Determining loss information according to the sample universal feature classification result and the universal feature classification label corresponding to the sample probe task data;

The loss information is used to adjust the parameters of the initial classifier until a training iteration condition is met to obtain the universal feature classifier.

According to the method of claim 1, determining the final universal detection result according to the difference between the first classification accuracy and the second classification accuracy, and the difference between the first test result and the second test result, comprises:

determining a first general detection result according to a difference between the first classification accuracy and the second classification accuracy;

determining a second general test result based on a difference between the first test result and the second test result;

The first general detection results and the second general detection results corresponding to each of the multiple classification tasks are counted to obtain the final general detection result.

According to the method of claim 6, determining the second universal test result according to the difference between the first test result and the second test result comprises:

taking the difference between the first test result and the second test result as universal difference information;

The ratio of the general difference information to the second test result is determined as the second general test result.

A device for detecting the universality of a continuous learning model, the device being deployed on an electronic device, comprising:

The classification task testing module is used to perform classification task testing on the continuous learning language model using the task set to be tested corresponding to the task to be classified, and obtain the first classification accuracy corresponding to the continuous learning language model, and to perform classification task testing on the single task language model using the task set to be tested, and obtain the first classification accuracy corresponding to the single task language model.
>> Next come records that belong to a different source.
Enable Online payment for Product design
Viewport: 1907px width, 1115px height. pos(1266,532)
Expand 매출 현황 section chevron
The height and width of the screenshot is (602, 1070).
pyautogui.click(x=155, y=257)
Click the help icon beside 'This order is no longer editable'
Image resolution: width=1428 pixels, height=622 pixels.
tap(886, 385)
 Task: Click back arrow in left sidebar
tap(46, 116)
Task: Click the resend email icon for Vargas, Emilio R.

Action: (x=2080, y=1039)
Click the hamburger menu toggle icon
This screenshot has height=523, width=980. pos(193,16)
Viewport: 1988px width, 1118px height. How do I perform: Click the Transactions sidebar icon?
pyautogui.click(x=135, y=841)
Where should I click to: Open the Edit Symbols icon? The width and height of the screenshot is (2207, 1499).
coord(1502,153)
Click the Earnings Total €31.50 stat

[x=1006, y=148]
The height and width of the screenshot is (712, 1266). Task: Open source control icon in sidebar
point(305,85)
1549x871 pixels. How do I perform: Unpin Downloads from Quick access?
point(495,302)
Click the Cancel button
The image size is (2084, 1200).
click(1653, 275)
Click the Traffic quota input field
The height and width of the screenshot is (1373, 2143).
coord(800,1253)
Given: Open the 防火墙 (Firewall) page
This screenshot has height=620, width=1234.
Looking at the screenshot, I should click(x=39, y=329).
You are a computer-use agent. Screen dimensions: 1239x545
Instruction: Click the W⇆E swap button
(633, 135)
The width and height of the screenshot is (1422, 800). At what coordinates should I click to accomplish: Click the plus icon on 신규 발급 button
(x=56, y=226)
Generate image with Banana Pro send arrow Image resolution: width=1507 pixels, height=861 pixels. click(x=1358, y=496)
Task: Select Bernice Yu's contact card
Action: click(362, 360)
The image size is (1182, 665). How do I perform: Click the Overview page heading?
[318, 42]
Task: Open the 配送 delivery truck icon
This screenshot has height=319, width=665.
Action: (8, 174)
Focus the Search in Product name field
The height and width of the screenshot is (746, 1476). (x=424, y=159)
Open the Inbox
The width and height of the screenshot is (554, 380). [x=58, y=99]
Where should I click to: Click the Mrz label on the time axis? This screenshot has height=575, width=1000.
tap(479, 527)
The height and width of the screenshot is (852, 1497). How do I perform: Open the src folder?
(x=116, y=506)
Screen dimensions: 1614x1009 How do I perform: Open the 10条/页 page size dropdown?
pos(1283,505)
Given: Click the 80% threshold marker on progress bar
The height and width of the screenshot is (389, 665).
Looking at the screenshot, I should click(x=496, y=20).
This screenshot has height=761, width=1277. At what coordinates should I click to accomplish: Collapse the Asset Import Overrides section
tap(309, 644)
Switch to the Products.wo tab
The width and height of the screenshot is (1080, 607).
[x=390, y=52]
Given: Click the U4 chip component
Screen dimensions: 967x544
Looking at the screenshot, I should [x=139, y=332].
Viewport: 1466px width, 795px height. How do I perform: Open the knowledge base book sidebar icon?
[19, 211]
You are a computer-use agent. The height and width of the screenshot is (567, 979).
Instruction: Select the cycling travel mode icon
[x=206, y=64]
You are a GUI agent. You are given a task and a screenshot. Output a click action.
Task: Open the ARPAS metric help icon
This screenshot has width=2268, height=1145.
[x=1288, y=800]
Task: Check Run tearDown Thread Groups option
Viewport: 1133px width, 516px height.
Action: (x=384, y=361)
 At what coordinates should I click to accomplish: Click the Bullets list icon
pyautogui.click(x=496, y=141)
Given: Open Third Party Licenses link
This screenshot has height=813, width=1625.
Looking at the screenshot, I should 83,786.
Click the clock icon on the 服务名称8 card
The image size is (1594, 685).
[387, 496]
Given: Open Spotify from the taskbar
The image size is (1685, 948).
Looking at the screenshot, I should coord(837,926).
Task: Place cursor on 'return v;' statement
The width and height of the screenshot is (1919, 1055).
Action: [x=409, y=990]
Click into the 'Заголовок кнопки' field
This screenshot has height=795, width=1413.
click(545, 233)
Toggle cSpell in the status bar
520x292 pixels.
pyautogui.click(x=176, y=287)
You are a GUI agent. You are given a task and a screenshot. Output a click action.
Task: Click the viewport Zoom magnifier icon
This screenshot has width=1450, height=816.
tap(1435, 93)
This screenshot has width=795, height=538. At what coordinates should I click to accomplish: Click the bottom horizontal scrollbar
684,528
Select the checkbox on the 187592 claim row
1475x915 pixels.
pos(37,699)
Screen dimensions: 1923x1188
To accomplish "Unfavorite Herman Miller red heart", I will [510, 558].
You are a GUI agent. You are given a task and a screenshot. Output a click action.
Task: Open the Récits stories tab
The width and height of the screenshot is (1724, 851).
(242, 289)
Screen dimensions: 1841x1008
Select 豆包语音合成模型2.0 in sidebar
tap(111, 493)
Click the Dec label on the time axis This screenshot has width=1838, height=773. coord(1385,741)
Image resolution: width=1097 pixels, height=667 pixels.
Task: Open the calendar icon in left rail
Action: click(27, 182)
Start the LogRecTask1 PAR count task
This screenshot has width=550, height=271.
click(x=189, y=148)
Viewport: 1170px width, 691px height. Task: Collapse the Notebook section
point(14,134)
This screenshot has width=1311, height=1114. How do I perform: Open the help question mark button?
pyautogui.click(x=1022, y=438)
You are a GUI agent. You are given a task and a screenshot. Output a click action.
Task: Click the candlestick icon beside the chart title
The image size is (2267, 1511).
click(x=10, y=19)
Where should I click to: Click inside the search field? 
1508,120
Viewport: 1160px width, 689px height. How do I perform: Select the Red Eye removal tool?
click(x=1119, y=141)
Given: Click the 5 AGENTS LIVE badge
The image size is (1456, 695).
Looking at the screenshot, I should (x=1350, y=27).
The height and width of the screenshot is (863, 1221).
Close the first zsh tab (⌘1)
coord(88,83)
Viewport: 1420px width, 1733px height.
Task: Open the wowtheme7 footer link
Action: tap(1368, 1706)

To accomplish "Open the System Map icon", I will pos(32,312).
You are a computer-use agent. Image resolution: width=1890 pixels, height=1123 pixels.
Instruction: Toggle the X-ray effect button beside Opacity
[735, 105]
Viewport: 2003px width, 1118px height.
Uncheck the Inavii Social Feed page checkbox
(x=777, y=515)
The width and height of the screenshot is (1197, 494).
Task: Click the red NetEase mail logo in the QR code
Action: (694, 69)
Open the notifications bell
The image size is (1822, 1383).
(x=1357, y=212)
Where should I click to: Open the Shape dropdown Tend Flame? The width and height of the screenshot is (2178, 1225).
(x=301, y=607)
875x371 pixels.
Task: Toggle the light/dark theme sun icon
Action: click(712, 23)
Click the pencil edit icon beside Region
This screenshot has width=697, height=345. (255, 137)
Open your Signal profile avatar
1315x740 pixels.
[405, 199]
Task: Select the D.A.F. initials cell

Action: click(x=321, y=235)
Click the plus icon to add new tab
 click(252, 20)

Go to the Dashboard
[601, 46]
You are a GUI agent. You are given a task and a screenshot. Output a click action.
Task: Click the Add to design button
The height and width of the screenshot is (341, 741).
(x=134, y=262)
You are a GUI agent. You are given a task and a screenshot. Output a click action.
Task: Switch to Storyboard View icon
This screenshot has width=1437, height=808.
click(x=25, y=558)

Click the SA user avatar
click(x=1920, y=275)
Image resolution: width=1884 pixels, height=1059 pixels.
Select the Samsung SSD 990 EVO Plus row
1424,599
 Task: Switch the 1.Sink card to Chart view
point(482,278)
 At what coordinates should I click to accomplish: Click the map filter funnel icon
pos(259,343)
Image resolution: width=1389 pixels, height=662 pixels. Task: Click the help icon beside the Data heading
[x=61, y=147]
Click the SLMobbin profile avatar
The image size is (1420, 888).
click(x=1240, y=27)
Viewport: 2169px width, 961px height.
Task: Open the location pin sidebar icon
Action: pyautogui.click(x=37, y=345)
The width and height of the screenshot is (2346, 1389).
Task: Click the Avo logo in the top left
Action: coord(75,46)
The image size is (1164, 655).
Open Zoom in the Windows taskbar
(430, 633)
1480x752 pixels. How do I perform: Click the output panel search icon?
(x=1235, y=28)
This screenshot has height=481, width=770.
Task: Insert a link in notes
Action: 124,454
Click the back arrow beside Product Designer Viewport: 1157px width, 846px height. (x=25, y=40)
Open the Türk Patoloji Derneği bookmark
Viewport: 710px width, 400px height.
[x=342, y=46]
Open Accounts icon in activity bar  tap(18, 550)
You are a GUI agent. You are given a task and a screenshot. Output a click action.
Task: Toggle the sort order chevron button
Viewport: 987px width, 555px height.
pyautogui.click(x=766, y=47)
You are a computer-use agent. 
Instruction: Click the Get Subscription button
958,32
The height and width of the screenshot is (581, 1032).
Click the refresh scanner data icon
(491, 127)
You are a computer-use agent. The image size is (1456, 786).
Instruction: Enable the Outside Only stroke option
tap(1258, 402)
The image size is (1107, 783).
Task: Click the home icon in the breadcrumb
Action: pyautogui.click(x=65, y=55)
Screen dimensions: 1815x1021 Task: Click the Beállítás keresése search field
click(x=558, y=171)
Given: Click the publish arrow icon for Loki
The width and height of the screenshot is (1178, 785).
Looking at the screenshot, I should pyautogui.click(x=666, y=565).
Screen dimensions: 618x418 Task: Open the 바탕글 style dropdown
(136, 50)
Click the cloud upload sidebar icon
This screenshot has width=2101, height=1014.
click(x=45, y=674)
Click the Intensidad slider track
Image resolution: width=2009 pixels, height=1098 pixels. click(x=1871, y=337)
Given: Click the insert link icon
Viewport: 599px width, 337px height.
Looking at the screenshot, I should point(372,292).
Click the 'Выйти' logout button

The second classification accuracy rate; the continuous learning language model is a language model obtained after the initial pre-trained language model continuously learns the task to be classified and completes the learning; the single-task language model is a language model obtained after the initial pre-trained language model learns the task to be classified alone; the task to be classified is any one of the multiple classification tasks used for continuous learning;

A general representation test module, used to test the general text representation of the continuous learning language model using the probe task set to obtain a first test result corresponding to the continuous learning language model, and to test the general text representation of the initial pre-trained language model using the probe task set to obtain a second test result corresponding to the initial pre-trained language model;

A general detection module is used to determine a final general detection result based on the difference between the first classification accuracy and the second classification accuracy, and the difference between the first test result and the second test result; the final general detection result is used to indicate the correlation between the general representation ability of the initial pre-trained language model after continuously learning the multiple classification tasks and the general representation ability of the discontinuous learning model, and the discontinuous learning model includes the initial pre-trained language model and the single-task language model.

An electronic device, comprising:

processor;

memory for storing computer program instructions;

The processor is configured to execute the computer program instructions to implement the method of any one of claims 1 to 7.

A non-volatile computer-readable storage medium having computer program instructions stored thereon, wherein the computer program instructions, when executed by a processor, implement the method of any one of claims 1 to 7.

A computer program product comprises computer program instructions, wherein when the computer program instructions are executed by a processor, the electronic device implements the method according to any one of claims 1 to 7.